ABOUT THIS TASK:
From the line that includes "You are a GUI" to the last line of the records, inclusive, repeat each line exactly.

** DATA FOR THIS TASK follows **

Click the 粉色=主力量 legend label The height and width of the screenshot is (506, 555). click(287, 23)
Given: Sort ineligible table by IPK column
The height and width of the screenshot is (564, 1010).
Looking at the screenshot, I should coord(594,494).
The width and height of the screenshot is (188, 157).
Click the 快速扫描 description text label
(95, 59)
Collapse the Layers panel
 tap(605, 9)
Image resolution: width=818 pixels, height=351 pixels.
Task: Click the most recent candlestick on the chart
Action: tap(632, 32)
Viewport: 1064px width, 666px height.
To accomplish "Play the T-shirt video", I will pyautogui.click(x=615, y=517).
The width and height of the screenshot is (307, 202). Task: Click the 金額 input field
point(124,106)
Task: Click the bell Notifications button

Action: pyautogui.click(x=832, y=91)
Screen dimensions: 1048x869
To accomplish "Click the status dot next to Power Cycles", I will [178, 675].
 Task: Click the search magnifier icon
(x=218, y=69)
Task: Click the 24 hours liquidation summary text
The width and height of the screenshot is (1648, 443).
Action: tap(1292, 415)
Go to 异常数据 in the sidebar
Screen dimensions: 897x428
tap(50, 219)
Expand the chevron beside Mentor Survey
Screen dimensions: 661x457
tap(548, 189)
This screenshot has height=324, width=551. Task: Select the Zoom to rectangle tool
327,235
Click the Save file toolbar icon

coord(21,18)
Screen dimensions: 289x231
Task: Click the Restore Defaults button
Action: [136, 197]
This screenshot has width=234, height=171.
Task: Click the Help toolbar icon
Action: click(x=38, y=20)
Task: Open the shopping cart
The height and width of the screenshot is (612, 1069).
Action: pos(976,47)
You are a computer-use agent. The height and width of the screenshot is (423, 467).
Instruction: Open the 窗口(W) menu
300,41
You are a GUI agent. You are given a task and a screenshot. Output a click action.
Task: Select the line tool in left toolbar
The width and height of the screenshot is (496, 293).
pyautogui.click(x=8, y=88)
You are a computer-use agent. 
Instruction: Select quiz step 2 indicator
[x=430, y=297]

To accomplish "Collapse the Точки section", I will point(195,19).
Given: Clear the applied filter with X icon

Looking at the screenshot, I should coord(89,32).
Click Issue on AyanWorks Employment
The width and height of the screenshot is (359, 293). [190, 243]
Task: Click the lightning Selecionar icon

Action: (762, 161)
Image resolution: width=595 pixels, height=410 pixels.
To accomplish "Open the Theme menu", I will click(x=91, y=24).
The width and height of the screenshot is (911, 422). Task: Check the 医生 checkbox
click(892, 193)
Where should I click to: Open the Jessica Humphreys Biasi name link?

** End of DATA FOR THIS TASK **

FINISHED EXERCISE:
You are a GUI agent. You are given a task and a screenshot. Output a click action.
Task: Select the line tool in left toolbar
The width and height of the screenshot is (496, 293).
pyautogui.click(x=8, y=88)
You are a computer-use agent. 
Instruction: Select quiz step 2 indicator
[x=430, y=297]

To accomplish "Collapse the Точки section", I will point(195,19).
Given: Clear the applied filter with X icon

Looking at the screenshot, I should coord(89,32).
Click Issue on AyanWorks Employment
The width and height of the screenshot is (359, 293). [190, 243]
Task: Click the lightning Selecionar icon

Action: (762, 161)
Image resolution: width=595 pixels, height=410 pixels.
To accomplish "Open the Theme menu", I will click(x=91, y=24).
The width and height of the screenshot is (911, 422). Task: Check the 医生 checkbox
click(892, 193)
Where should I click to: Open the Jessica Humphreys Biasi name link?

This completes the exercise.